Лето длиною в ночь
Поздно вечером Тоня – как обычно, перед сном – заглядывает в комнату к близнецам.
– Тонь, поболтаем?
– Ох, нет, – устало вздыхает она, – не сегодня… – Потом спрашивает как бы между прочим: – А где Глеб‑то опять? Я думала, он у вас засиделся. Постель пустая…
– Нет, он к нам не приходил. Да в туалете, поди, застрял… – как можно беспечней предполагает Руслан.
– Так там свет не горит… – Тоня кусает губы.
Близнецы украдкой переглядываются.
Ко всеобщему облегчению, слышны шаги. Это Глеб. Уже облачённый в пижаму, он появляется в дверном проеме.
– Где ты бродишь? – вскидывается Тоня. – Спать пора!
– Спокойной ночи зашёл пожелать, – удивлённо тянет он и тут же удаляется, обиженно шаркая тапками.
Тоня гасит свет и тоже уходит.
* * *
– Носом чую, «нырок» он… – шепчет Руся на ухо сестре. – Озоном пахло сегодня! Ну ведь пахло же!
– Не знаю, не заметила.
– Да потому что насморк у тебя! А Рублёва спросить надо было напрямую…
– С ума сошёл – напрямую! – возмущается Луша. – Надо к новому человеку хотя бы присмотреться.
– Да ты‑то уже вовсю присматриваешься…
Пауза. Лукерья чувствует, что у неё горят уши. К счастью, свет в комнате уже погашен.
– О чём это ты?
Руся противно хихикает, за что тут же получает подушкой в лицо.
– Ладно‑ладно, уж пошутить нельзя.
– Нельзя! И вот так, с бухты‑барахты, приставать к человеку с подозрениями в хронодайвинге тоже нельзя! А если он не «нырок» никакой? Он нас за идиотов примет!
– Ну, ты из‑за этого больше меня расстроишься, ясное дело, – хмыкает Руся, милостиво возвращая сестре подушку.
– Давай всё‑таки подождём. Хотя мне самой кажется, что даже… Даже Тоня что‑то подозревает…
* * *
Тоню действительно мучают самые невероятные подозрения. С некоторых пор вокруг творится много необъяснимого, и все эти странности напрямую связаны с Глебом.
Возможно, у неё слишком живое воображение. Даже наверняка. И кое‑что она себе просто напридумывала…
Но то, что произошло однажды ночью здесь, на Итальянской, ни в какие привычные рамки всё равно не укладывается!
Случилось это не так давно, всего недели за две до приезда её дорогих близнецов…
Часть вторая. До того, как
Ночная гроза
…Ей снился прогулочный аэростат – давняя мечта…

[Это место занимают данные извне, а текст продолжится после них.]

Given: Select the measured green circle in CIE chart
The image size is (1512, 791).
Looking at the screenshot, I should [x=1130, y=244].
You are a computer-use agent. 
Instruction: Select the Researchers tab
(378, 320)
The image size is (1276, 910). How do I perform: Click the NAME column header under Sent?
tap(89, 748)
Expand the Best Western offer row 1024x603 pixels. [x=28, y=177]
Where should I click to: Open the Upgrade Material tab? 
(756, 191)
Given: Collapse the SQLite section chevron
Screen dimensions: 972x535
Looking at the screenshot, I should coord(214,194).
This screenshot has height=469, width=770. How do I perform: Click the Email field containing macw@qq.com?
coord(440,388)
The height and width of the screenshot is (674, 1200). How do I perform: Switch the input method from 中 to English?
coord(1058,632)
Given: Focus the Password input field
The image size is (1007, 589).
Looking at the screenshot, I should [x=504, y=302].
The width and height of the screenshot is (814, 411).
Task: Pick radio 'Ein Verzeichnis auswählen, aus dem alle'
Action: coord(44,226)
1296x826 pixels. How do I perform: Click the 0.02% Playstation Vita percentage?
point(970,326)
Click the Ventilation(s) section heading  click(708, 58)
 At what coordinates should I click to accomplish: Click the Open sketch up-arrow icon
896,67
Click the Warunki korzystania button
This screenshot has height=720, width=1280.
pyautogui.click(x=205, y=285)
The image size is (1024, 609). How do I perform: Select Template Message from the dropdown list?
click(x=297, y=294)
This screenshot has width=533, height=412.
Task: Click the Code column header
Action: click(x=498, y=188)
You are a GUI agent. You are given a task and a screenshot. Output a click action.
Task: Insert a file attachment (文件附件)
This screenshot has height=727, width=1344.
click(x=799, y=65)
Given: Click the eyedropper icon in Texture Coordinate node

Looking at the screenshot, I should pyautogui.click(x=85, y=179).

На нём улетали близкие. Друзья, их дети.
Глеб – среди них. Пока не в шинели и не в нахимовской фланке[1] с матросским воротником – в белом пуловере, с длинными, волнистыми, ещё не остриженными по форме волосами… Счастливый, взволнованный, в компании таких же счастливых, взволнованных людей.
А она… Она почему‑то должна была остаться – здесь, на земле…
Как же все они красивы! Будто модели с обложки модного западного журнала конца 60‑х! Ветер, треплющий пряди стильных стрижек и концы шёлковых шарфов, ослепительные улыбки, солнцезащитные очки, приподнятые на лоб… Почти монохромная картинка – резкая, чёткая, как на отменного качества чёрно‑белом фото. Однако и без цвета ясно, что позади – лазурный, благодатный простор южного итальянского неба.
Тугой шар гудит, слегка вздрагивает на ветру. Друзья стоят у борта праздничной толпой, улыбаются и машут, машут картинно, и музыка звучит, будто в фильме Федерико Феллини[2].
И она – провожающая в толпе зевак – улыбается, вглядываясь в красивые и такие родные лица, и тоже машет им в ответ, в такт музыке, словно включаясь в эту красивую игру в кино.
Они что‑то кричат по‑итальянски. И музыка, музыка…
[1] Фла́нка – фланелевая форменная рубаха рядового ВМФ с большим отложным воротником.
[2] Федери́ко Фелли́ни (1920–1993) – великий итальянский режиссёр и сценарист.